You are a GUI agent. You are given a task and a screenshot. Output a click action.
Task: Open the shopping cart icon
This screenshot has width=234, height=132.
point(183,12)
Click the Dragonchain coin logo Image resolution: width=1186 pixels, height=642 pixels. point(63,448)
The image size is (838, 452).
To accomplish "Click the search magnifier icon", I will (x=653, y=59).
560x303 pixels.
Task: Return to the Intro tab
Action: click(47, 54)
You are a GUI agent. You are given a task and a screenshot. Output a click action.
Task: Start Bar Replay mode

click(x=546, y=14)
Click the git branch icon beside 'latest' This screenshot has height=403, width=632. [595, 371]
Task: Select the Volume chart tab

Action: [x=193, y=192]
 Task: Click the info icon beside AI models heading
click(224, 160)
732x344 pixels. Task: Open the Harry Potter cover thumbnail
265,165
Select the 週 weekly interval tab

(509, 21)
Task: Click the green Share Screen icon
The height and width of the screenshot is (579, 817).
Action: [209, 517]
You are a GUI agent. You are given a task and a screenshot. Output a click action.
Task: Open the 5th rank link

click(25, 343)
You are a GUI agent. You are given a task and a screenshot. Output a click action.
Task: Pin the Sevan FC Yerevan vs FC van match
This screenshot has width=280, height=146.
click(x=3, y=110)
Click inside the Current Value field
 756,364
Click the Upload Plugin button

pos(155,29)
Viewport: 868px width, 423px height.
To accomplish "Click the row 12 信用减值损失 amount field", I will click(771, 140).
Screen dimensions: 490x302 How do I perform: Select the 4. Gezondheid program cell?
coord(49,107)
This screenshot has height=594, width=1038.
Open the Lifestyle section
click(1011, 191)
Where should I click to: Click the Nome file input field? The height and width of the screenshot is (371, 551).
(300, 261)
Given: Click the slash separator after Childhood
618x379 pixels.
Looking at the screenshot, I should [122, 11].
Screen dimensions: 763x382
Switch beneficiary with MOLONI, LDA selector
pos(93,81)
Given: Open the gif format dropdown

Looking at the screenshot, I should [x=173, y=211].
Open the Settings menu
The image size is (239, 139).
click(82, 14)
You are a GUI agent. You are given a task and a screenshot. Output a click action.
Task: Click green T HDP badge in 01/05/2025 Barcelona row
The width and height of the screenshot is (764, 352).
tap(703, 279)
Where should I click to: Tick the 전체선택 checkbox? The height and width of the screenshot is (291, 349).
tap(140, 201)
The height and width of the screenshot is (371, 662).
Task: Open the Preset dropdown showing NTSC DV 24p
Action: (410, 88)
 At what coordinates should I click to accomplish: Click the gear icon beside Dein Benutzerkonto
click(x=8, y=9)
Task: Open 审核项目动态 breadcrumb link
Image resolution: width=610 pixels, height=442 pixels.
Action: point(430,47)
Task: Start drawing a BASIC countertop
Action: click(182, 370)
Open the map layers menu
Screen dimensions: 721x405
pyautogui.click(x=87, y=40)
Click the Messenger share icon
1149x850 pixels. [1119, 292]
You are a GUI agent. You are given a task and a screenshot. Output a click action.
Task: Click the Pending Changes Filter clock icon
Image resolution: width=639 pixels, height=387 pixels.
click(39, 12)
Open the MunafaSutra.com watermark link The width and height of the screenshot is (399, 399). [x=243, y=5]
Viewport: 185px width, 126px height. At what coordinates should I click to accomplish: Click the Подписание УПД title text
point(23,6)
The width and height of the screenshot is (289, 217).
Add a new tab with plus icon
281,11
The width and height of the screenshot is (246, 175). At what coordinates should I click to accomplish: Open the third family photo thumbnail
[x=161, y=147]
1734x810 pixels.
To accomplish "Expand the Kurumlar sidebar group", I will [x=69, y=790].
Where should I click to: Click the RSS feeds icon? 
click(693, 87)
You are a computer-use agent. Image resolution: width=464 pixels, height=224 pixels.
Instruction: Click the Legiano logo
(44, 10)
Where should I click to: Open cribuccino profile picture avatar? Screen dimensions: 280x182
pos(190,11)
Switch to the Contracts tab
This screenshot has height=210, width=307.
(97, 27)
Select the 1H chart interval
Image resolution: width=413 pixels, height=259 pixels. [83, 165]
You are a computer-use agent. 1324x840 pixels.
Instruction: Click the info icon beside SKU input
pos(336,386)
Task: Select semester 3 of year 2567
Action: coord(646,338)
******
▶ **Exercise prompt**:
The response must contain exactly the lines from the one with "Switch to the Contracts tab" through the last line of the material above, both ends included, and no others.

▶ **Response below**:
Switch to the Contracts tab
This screenshot has height=210, width=307.
(97, 27)
Select the 1H chart interval
Image resolution: width=413 pixels, height=259 pixels. [83, 165]
You are a computer-use agent. 1324x840 pixels.
Instruction: Click the info icon beside SKU input
pos(336,386)
Task: Select semester 3 of year 2567
Action: coord(646,338)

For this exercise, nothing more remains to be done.